Other ideas, which we began to call ‘guerrilla tactics for pausing’ came tumbling out and include:

  • Count to ten before reacting (old wisdom, now with a new understanding)
  • Put a curfew on the cell phone during breaks/lunch/evening times
  • When on the phone, say to the other person: “I am just writing down what you said so I get what you are saying (but really you are giving yourself time to pause)
  • Become more comfortable with saying to people “ Can you leave that with me” or “I am not sure about that just now”(if even for a few moments) or putting back a question to the person –“What do you think” – all with the underlying intention of taking a pause for yourself.

In one way, these are all obvious, clichés even, but when they are done for the purpose of, as Andrew said, “… leaving space for what is not immediately obvious..”, then they take on a whole new dimension. Pausing-without-pausing now seemed possible within a busy environment that did not generally value - or even allow -it.


Practicing bring benefits

We invited the participants to take ‘practicing pausing’ as their homework for the week, including trying out some of the ideas generated on our first day together. Here’s what transpired for people who, at this stage had completed 3 hours of a Focusing course.

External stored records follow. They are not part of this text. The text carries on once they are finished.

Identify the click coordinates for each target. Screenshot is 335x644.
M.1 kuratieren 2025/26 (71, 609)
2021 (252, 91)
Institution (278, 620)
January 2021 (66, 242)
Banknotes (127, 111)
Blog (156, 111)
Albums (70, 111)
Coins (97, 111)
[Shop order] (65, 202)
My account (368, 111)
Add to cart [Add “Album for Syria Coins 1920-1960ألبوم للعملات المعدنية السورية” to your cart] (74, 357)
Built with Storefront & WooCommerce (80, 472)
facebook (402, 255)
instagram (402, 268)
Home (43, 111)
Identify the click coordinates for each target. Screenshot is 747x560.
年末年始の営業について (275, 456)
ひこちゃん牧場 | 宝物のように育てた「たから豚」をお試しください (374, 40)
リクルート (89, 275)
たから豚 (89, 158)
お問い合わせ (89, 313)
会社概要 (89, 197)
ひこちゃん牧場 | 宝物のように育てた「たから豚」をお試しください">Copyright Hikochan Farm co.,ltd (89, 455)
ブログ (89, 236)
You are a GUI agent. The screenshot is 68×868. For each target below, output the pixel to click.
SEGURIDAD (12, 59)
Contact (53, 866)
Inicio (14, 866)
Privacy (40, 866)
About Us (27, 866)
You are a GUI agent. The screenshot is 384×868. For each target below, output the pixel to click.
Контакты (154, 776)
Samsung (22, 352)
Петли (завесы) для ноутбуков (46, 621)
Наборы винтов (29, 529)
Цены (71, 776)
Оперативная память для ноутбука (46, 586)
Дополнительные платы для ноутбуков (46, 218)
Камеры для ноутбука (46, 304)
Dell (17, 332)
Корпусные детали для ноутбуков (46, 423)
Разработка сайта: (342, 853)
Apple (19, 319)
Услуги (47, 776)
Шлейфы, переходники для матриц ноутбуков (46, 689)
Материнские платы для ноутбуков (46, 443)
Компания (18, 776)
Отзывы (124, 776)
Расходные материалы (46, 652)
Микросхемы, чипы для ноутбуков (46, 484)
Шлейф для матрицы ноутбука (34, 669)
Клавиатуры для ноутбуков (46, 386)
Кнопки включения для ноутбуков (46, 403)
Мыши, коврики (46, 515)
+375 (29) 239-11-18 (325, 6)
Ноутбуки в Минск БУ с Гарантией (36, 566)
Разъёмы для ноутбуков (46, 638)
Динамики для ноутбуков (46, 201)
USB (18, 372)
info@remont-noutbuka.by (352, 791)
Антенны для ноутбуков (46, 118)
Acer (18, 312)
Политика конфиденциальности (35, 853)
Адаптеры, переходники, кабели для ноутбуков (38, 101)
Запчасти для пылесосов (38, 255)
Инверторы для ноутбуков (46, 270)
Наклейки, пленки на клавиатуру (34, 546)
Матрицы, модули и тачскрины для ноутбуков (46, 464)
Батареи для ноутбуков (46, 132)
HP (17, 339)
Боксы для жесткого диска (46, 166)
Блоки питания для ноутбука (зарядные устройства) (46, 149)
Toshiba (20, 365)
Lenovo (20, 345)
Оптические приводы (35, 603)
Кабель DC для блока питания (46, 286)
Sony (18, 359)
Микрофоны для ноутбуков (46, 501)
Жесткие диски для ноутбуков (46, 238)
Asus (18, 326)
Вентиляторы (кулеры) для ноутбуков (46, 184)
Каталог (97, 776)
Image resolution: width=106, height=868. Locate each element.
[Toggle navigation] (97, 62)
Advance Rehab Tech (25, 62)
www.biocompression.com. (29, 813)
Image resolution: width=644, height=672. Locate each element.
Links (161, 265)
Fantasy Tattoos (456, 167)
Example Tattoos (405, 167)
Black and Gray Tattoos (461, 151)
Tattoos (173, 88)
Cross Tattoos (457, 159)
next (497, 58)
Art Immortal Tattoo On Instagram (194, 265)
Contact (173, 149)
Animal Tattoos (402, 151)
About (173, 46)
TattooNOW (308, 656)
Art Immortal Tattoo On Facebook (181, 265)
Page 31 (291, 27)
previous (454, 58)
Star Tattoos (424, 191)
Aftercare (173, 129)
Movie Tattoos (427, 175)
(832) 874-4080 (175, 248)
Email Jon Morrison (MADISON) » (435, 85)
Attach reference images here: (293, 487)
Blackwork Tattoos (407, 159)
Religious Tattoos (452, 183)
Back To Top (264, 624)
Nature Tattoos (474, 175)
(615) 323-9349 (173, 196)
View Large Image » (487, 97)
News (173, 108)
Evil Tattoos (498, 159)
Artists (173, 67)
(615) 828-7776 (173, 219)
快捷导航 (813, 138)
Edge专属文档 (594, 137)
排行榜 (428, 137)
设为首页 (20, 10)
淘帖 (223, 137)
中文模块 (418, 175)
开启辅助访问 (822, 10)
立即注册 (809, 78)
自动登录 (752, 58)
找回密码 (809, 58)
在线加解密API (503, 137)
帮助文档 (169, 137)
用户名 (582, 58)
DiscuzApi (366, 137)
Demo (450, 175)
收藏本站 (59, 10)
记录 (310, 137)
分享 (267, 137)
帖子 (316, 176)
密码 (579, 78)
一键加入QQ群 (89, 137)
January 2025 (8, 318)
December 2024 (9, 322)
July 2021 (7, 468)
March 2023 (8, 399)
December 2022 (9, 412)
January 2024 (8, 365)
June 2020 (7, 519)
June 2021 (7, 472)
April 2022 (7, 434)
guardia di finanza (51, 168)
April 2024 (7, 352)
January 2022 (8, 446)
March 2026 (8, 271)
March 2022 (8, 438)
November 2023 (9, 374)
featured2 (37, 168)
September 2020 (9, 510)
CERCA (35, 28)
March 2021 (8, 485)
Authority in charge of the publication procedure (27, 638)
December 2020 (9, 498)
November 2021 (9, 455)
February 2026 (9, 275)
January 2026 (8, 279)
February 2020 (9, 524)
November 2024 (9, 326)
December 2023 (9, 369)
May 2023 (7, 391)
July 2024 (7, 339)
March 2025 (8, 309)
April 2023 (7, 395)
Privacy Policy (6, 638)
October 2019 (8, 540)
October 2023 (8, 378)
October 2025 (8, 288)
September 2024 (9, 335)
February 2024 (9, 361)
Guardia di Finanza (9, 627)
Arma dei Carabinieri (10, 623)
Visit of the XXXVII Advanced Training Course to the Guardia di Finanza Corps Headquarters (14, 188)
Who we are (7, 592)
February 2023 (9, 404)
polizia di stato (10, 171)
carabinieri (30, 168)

“I turned off the radio and cleared away the breakfast things and sat for a minute before I left for work – I just had a whole sense of the day that way”.

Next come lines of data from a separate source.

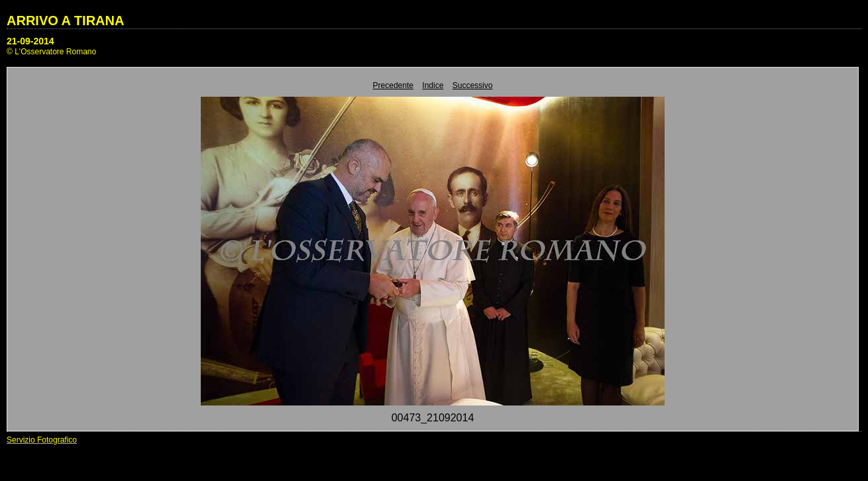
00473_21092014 (433, 417)
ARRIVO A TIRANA (65, 21)
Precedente (393, 85)
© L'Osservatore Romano (51, 52)
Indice (433, 85)
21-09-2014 (30, 41)
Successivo (472, 85)
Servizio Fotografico (42, 440)
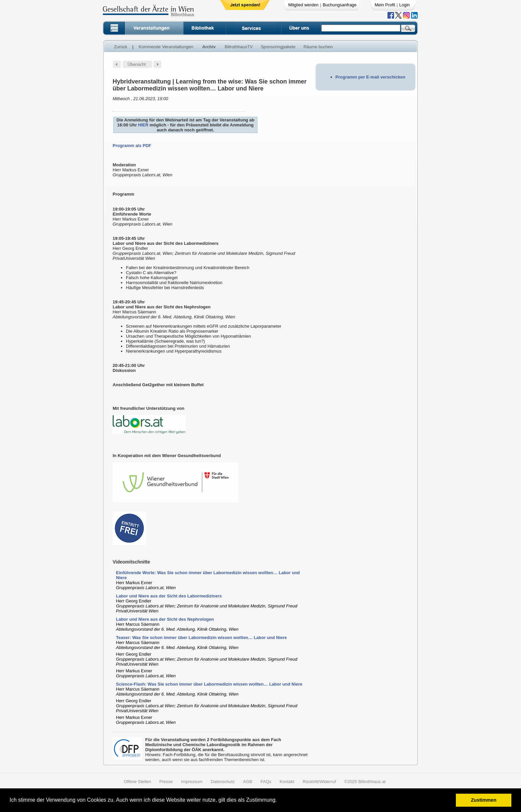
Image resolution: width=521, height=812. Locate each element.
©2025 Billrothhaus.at (365, 782)
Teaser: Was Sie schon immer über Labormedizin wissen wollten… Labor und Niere (201, 637)
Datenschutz (223, 782)
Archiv (208, 47)
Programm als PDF (132, 145)
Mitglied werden (303, 5)
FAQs (266, 782)
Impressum (191, 782)
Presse (166, 782)
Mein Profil (385, 5)
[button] (279, 801)
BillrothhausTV (239, 47)
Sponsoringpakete (278, 47)
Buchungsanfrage (340, 5)
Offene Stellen (137, 782)
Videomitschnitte (131, 562)
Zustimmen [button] (483, 800)
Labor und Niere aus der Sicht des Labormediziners (169, 596)
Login (405, 5)
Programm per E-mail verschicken (370, 77)
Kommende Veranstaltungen (166, 47)
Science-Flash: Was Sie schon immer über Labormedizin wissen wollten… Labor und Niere (209, 684)
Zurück (120, 47)
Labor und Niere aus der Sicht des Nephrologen (165, 619)
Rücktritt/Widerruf (319, 782)
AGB (248, 782)
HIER (143, 125)
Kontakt (287, 782)
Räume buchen (318, 47)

“Travelling with a child (a client) in the car, I just asked her ‘how are you… and waited. Normally I would be chatting and trying to create a distract and it seemed to give her just a little time to check for herself. It was amazing what a small pause like that could do”.

“I became much more comfortable with the silence between the young person and myself. He didn’t want to talk, so I created a pause deliberately. It was good. And I know there was stuff happening in that pause but without a strain”.

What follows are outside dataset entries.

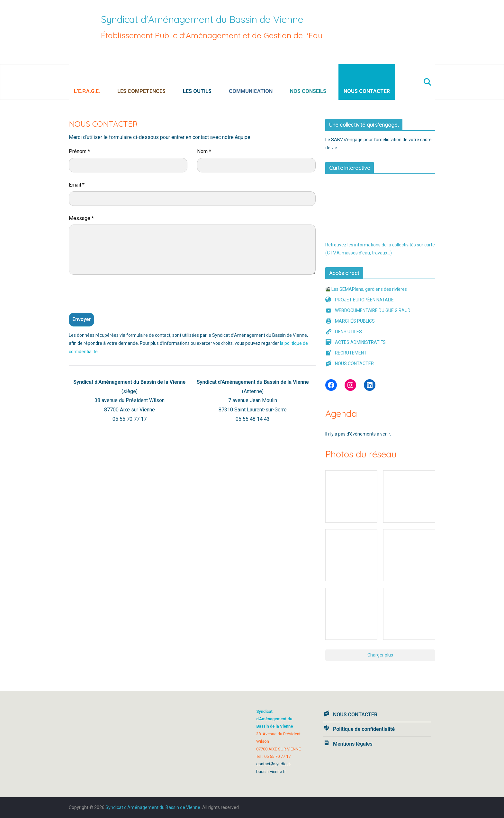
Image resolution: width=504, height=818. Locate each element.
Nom (204, 151)
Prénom (79, 151)
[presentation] (118, 295)
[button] (103, 82)
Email (77, 185)
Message (81, 218)
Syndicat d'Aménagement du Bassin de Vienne (202, 19)
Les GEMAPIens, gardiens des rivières (366, 289)
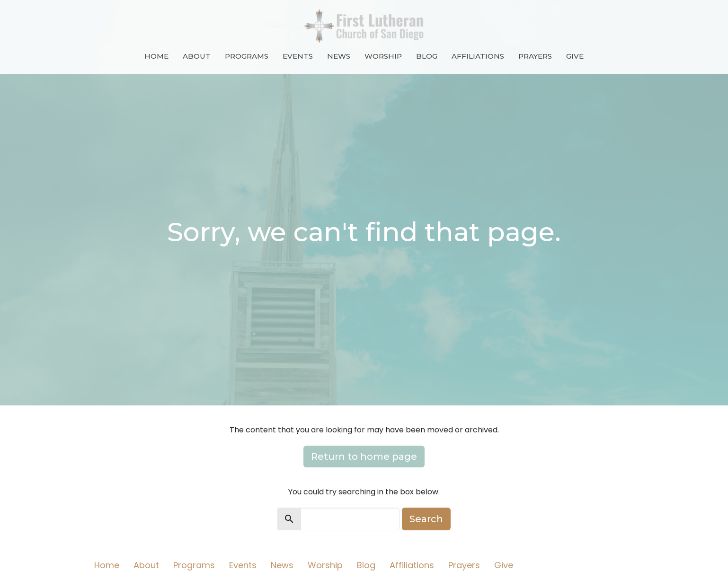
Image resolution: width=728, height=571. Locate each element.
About (196, 56)
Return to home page (364, 457)
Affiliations (478, 56)
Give (575, 56)
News (338, 56)
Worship (383, 56)
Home (156, 56)
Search (426, 519)
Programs (247, 56)
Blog (426, 56)
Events (298, 56)
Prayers (535, 56)
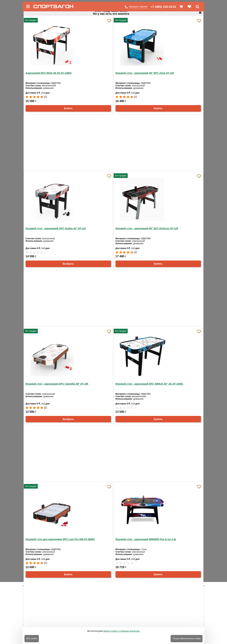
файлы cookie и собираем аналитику (121, 631)
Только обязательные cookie (186, 638)
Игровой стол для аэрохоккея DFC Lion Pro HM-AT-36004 (60, 539)
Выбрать (68, 264)
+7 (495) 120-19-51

“I notice now that there is a pause built into the building, and just as you go in the door, you can connect to yourself for that moment”.


Pause for thought

As our course continued over the next three weeks, we covered many different aspects of Focusing – allowing the felt sense to form, listening compassionately, how the language we use can help create the right relationship inside, how to work with boundaries and safe spaces.  There was something about spending the time right at the beginning working on pausing, why it’s important, what it can bring and how to do that in the hurly burly of a working day resonated. It really helped people to be more receptive to what Focusing could bring to them and to their work with children.  Pause for thought indeed.



Mary Jennings is a Coordinator in Training with TIFI and she lives and works in Dublin. In 2011 Mary introduced Children Focusing training into Ireland and she is once again actively working on developing this form of Focusing for a wide audience. She has a particular interest in integrating Focusing practice with Thinking at the Edge (TAE), making core elements of TAE part of the way we teach and practice Focusing in everyday living.